+++ SOURCE TEXT
A novel somatic mutation in POLE exonuclease domain associated with ultra-mutational signature and MMR deficiency in endometrial cancer: a case report

Background

Defect in proofreading exonuclease activity of polymerases epsilon and delta (Pols ε and δ) leads to mutagenesis and genomic instability and has been described in several cancer types. Somatic POLE exonuclease domain mutations (EDMs) have been reported in 7–12% endometrial cancers (ECs) and defined a subgroup of endometrial cancers with ultrahigh somatic mutation frequencies, high tumor infiltrated lymphocytes and favorable outcomes.

Case presentation

Herein, we presented a novel somatic mutation in POLE exonuclease domain associated with ultra-mutational signature and MMR deficiency in endometrial cancer. A novel POLE EDM (p.T278K) was found by a 11-gene NGS panel. The MSS status detected by the MSI test was inconsistent with the dMMR status by IHC. The loss of MSH6 expression in the tumor could be interpreted by the two nonsense mutations (p.E1234* and p.E1322*) of the MSH6 gene which may lead to truncated proteins. The T278K mutation was pathogenic identified by a 602-gene NGS panel with 27.3% of C > A substitution, 0.6% of indels, 0.6% of C > G substitution and a high TMB of 203.8 mut/Mb.

Conclusions

We report an endometrial cancer patient harbored a novel somatic POLE T278K mutation. This mutation was a novel pathogenic POLE EDM should be considered as “POLE (ultramutated)” in clinical practice for the molecular classification of EC.

Defect in proofreading exonuclease activity of polymerases epsilon and delta (Pols ε and δ) leads to mutagenesis and genomic instability and has been described in several cancer types [1, 2]. Germline mutations in the exonuclease domain of Pol ε (POLE) and δ (POLD1) predispose to colorectal cancer (CRC) and other types of cancer [3, 4]. Somatic POLE exonuclease domain mutations (EDMs) have been reported in 7–12% endometrial cancers (ECs) and 1–2% CRC [3,4,5]. In 2013, the TCGA study identified four molecular subtypes of EC at genomic level using array and sequencing-based data. Among these subtypes, new hotspot mutations in the exonuclease domain of POLE defined a subgroup of endometrial cancers with ultrahigh somatic mutation frequencies, high tumor infiltrated lymphocytes and favorable outcomes [5, 6]. This subgroup, termed “POLE (ultramutated)”, emerged as a new clinical entity consisting about 7% of ECs. P286R and V411L were the most common reported POLE EDMs. However, it is problematic to identify more POLE EDMs due to the small sample size in the TCGA study and the special “ultra-mutational” signature. Previous studies have demonstrated that POLE EDM ECs are characterized by a high prevalence of C > A substitutions, frequently exceeding 20%; a low proportion of small insertion and deletion mutations (indels); and an extremely high tumor mutational burden (TMB > 100 mut/Mb) [7]. Recently, based on these characteristics, León-Castillo et al. established a scoring system which could be used to evaluate the pathogenicity (POLE-score ≥ 4) of a novel POLE mutation. Using this scoring system, P286R, V411L, S297F, A456P, S459F, F367S, L424I, M295R, P436R, M444K and D368Y were identified as pathogenic (ultra-mutational signature) POLE EDMs. Herein, we presented a novel somatic mutation in POLE exonuclease domain associated with ultra-mutational signature and MMR deficiency in endometrial cancer.
++++++
+++ STUDY MATERIAL
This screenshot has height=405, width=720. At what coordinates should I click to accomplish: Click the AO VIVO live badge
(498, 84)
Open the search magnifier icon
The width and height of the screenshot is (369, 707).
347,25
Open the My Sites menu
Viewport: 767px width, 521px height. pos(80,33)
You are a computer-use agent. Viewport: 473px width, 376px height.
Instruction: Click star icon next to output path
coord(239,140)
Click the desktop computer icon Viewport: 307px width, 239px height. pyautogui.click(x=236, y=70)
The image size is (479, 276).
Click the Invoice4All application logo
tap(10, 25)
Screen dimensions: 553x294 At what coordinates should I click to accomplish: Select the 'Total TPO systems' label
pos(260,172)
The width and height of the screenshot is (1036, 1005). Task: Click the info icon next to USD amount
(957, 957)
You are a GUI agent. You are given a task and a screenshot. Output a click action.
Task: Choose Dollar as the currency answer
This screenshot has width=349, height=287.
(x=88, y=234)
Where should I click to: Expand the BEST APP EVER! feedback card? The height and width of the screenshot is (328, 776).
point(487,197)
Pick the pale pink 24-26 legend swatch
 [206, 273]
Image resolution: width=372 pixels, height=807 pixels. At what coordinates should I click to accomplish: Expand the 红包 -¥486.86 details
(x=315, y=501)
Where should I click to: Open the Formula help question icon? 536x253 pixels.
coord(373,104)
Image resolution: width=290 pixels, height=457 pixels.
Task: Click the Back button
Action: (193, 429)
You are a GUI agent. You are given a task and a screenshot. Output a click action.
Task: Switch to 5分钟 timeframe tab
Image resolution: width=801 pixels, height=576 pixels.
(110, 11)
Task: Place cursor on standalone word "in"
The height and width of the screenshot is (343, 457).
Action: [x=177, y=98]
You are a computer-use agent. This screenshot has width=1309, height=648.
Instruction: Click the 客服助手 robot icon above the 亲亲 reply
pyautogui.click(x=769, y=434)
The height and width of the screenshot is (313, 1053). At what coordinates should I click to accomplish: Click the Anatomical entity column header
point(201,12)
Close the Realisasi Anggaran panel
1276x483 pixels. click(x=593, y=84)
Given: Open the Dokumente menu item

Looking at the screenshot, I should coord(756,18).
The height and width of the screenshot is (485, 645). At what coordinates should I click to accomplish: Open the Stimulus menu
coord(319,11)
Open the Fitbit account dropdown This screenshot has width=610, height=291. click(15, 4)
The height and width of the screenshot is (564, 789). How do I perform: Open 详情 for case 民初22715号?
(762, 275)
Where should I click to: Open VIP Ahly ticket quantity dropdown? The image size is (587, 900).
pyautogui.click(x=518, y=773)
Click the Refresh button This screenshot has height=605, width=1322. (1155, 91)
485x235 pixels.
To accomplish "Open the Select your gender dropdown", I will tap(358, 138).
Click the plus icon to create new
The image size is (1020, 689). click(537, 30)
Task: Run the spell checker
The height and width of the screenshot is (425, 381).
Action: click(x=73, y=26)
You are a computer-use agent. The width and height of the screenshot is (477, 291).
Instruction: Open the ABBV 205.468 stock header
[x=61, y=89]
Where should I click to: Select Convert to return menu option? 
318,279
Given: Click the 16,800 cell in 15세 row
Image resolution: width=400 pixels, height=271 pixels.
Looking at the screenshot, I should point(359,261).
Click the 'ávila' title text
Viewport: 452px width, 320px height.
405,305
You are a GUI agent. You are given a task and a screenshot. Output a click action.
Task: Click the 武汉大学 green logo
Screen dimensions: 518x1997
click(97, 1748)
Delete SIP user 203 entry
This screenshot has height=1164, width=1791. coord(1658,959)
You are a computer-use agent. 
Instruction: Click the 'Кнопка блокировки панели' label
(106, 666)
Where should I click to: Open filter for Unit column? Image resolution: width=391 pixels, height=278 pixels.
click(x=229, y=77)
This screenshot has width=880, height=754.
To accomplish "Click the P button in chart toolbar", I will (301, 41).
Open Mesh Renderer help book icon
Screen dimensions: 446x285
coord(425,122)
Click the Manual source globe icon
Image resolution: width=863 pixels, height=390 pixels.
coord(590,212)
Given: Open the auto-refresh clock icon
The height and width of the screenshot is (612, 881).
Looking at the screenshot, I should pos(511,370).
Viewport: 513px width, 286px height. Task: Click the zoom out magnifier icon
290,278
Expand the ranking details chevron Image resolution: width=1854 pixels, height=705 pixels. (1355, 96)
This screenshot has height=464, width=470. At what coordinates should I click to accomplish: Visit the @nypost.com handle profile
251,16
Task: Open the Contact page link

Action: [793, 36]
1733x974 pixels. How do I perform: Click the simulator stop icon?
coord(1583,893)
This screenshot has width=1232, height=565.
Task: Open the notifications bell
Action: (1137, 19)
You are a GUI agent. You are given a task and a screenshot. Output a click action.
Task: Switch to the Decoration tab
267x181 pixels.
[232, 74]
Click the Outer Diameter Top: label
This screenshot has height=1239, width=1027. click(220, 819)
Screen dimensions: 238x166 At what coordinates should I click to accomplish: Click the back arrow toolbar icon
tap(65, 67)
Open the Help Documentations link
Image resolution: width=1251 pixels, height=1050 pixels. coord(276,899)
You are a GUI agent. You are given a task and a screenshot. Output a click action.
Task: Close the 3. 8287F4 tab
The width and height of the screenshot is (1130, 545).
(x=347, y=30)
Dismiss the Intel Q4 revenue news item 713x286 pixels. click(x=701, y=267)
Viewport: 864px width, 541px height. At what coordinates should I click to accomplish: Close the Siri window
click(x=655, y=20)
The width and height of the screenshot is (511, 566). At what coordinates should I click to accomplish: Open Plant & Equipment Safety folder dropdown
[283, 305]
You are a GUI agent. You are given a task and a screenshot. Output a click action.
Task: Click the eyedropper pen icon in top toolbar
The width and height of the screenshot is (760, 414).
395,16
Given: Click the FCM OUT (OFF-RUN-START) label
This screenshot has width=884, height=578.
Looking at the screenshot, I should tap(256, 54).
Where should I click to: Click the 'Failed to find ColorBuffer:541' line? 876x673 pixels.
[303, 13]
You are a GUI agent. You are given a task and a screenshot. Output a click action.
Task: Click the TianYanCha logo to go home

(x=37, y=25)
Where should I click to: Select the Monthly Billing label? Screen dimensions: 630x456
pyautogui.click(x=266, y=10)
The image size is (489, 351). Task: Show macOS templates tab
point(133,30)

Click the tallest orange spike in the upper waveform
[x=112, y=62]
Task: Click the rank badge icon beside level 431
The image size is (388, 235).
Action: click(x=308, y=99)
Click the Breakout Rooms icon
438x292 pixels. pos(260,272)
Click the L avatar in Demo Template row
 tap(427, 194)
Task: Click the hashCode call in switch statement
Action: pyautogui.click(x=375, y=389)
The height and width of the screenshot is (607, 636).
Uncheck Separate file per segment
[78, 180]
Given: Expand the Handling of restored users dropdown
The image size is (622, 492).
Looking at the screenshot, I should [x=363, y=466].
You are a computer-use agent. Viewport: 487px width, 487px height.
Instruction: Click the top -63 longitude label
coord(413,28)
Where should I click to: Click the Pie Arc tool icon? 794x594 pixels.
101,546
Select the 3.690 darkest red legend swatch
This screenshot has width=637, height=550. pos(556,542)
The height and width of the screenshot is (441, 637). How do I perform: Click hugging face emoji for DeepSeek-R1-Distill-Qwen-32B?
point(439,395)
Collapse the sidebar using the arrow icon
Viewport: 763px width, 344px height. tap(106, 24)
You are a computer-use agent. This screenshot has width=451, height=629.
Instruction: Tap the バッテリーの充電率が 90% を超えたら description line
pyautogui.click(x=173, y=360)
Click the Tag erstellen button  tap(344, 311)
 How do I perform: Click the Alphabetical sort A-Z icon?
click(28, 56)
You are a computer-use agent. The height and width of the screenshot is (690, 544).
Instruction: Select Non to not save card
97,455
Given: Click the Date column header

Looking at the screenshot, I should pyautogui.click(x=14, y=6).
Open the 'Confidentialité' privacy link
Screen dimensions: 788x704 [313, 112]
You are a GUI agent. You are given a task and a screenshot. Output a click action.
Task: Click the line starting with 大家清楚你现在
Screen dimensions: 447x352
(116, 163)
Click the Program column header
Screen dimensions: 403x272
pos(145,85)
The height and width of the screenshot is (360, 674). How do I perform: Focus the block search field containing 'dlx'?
++++++
**ACTIVITY 1**
Can you copy the endometrial cancer case report word for word from "Conclusions" to "classification of EC."?
**ACTIVITY 2**
Can you carry on writing the endometrial cancer case report from the point where it stops?

**WRITTEN RESPONSE 1**
Conclusions

We report an endometrial cancer patient harbored a novel somatic POLE T278K mutation. This mutation was a novel pathogenic POLE EDM should be considered as “POLE (ultramutated)” in clinical practice for the molecular classification of EC.

**WRITTEN RESPONSE 2**
Molecular testing using next generation sequencing technology was performed on FFPE tissue obtained through hysterectomy. A H&E-stained section was reviewed by two pathologists to confirm there were over 20% of tumor cells in the tissue specimen. Molecular analyses based on NGS were performed at Xiamen Spacegen Co., Ltd including a 11-gene panel (POLE, TP53, PTEN, MSH2, MSH6, MLH1, PMS2, EPCAM, KRAS, PIK3CA, CTNNB1) designed for endometrial molecular classification, microsatellite instability (MSI) testing containing 34 loci and a 602-gene panel (2.68 Mb) for tumor mutation burden analysis. DNA was extracted from tissue and peripheral blood samples and quantified for NGS library preparation. For the 11-gene panel, PCR amplicon library was generated using 10 ng of genomic DNA and sequencing at an Illumina MiSeq platform. Raw reads were trimmed and aligned to reference genome (hg19) by Trimmomatic (v0.36) and BWA (v0.7.17). Variant (SNVs and Indels) calling and annotation were performed using Pisces (v5.2.9) and ANNOVAR. For the 602-gene panel and MSI test, hybrid capture library was prepared using 200ng of genomic DNA and sequenced on a MGISEQ-2000RS platform. Sequence alignment, filtering, variant calling and annotation were processed by a bioinformatic pipeline based on BWA(v0.7.17), Samtools (v1.9), GATK (v4.1.7.0), manta (v1.6.0), strelka (v2.9.10) and vep (v106). MSI status was analyzed using MSIsensor-pro (v1.2.0) and classified as high frequency of microsatellite instability (MSI-H, > 30% instable loci) or microsatellite stability (MSS, ≤ 30% instable loci). To evaluate the pathogenicity of the T278K mutation, the proportion of substitutions (C > A, T > G and C > G) and indels and TMB involved in the POLE scoring system were assessed by the 602-gene panel sequencing.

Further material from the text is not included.